Trecho do documento =>
•••••
Há praticamente nove anos foi instalada a primeira Unidade de Polícia Pacificadora (UPP), no Morro Dona Marta, em Botafogo, na Zona Sul do Rio de Janeiro. Saudadas por muitos como um dos mais importantes programas de segurança pública já implementados no Brasil nas últimas décadas, as UPPs não parecem ter impressionado tanto as comunidades.

Uma pesquisa divulgada nesta terça-feira (22/08) pelo Centro de Estudos e Cidadania da Universidade Cândido Mendes revela que a maioria dos moradores das regiões onde o programa foi implantado disseram que a iniciativa "não fez diferença" em seu cotidiano.

Leia mais: Um ano depois da festa olímpica, Rio de Janeiro agoniza

"Para quem mora aqui não fez diferença mesmo", diz Sônia, de 52 anos, moradora da Rocinha. "A única diferença que houve é para quem está de fora; os traficantes passaram a circular apenas dentro da favela, ou seja, eles desocuparam a Estrada da Gávea, liberando o trânsito para o pessoal da Barra que estuda na Escola Americana, no Teresiano, deixando de serem vistos por quem passa por ali. Mas dentro da favela continuou exatamente a mesma coisa."

A pesquisa foi feita durante e logo após o término dos Jogos Olímpicos do Rio, há um ano, e divulgada no dia seguinte à realização de uma megaoperação reunindo mais de sete mil agentes, entre policiais civis e militares e homens das Forças Armadas, em oito comunidades da Zona Norte do Rio – uma resposta direta ao recrudescimento da violência nos últimos meses.
•••••
Dados de origem =>
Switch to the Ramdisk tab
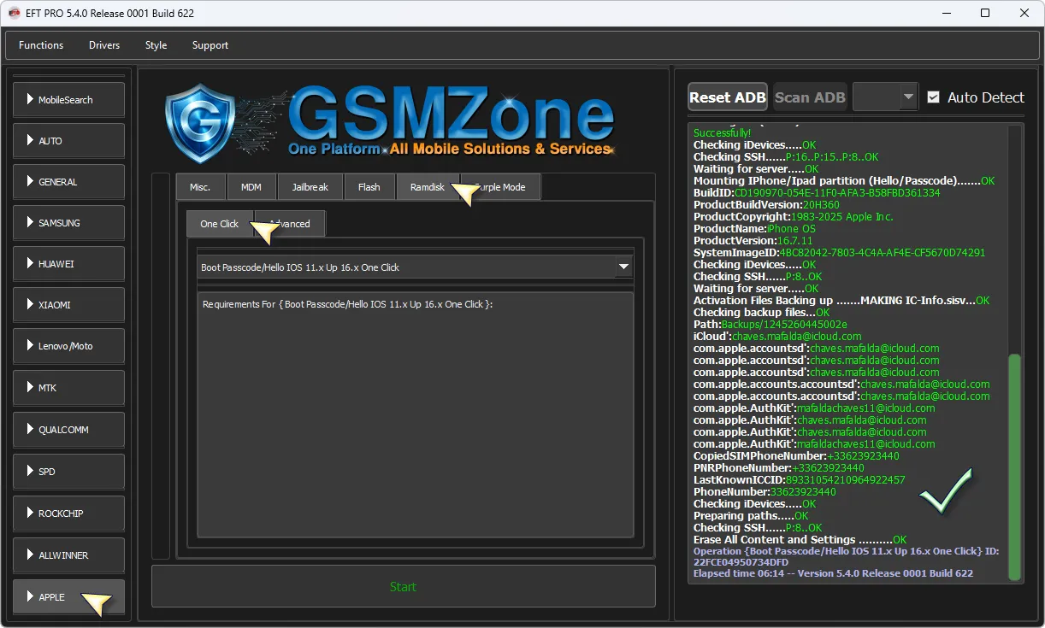This screenshot has width=1045, height=628. (x=427, y=187)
•••••
Objetivo 1 => Transcreva, sem nenhuma alteração, o trecho do texto sobre as UPPs que vai de "Leia mais: Um ano" até "nos últimos meses.".
Objetivo 2 => Escreva a parte seguinte do texto sobre as Unidades de Polícia Pacificadora, começando logo depois da última frase apresentada.

Resposta escrita 1 =>
Leia mais: Um ano depois da festa olímpica, Rio de Janeiro agoniza

"Para quem mora aqui não fez diferença mesmo", diz Sônia, de 52 anos, moradora da Rocinha. "A única diferença que houve é para quem está de fora; os traficantes passaram a circular apenas dentro da favela, ou seja, eles desocuparam a Estrada da Gávea, liberando o trânsito para o pessoal da Barra que estuda na Escola Americana, no Teresiano, deixando de serem vistos por quem passa por ali. Mas dentro da favela continuou exatamente a mesma coisa."

A pesquisa foi feita durante e logo após o término dos Jogos Olímpicos do Rio, há um ano, e divulgada no dia seguinte à realização de uma megaoperação reunindo mais de sete mil agentes, entre policiais civis e militares e homens das Forças Armadas, em oito comunidades da Zona Norte do Rio – uma resposta direta ao recrudescimento da violência nos últimos meses.

Resposta escrita 2 =>
Num primeiro momento, as UPPs pareceram funcionar, reduzindo o número de crimes e a sensação de insegurança e violência na cidade. Desde o fim de 2014 e o início de 2015, no entanto, o Rio voltou a sofrer com as guerras de diferentes facções do tráfico pelo controle de território dentro das comunidades e com o aumento dos crimes.

Com uma pausa estratégica para os Jogos Olímpicos, quando houve um patrulhamento ostensivo, a violência só se intensificou desde então. Surpreendentemente, não é essa a percepção dos moradores das comunidades.

Foram apontados três momentos aos entrevistados: "antes das UPPs", "no início da UPP" e "agora" (momento em que a pesquisa foi realizada). Questionados sobre em quais desses momentos aspectos positivos e negativos foram mais frequentes, os moradores responderam majoritariamente (de 55% a 68%, dependendo do quesito) que "não fez diferença".

No quesito "visita de amigos e parentes", por exemplo, foi o item em que menos se notou diferença: 68% dizem que continuou a mesma coisa, enquanto 24% acham que melhorou com a UPP, e 8% achavam que era melhor antes ou não souberam responder. No caso de "projetos sociais", 55% acham que não houve mudanças, embora 36% apontem melhorias e 9% achem que era melhor antes da UPP ou não souberam opinar.

Como maior benefício foi apontada a segurança e a tranquilidade, e como maior problema, tiroteios e confrontos. No quesito se sentir seguro, 44% disseram não haver diferença entre o período antes e depois da implementação das UPPs.

"As experiências são muito heterogêneas, elas variam muito de favela para favela, de acordo com a idade dos moradores, com a região da cidade onde estão as comunidades, são muitos fatores", pondera a cientista social Sílvia Ramos, uma das coordenadoras do levantamento.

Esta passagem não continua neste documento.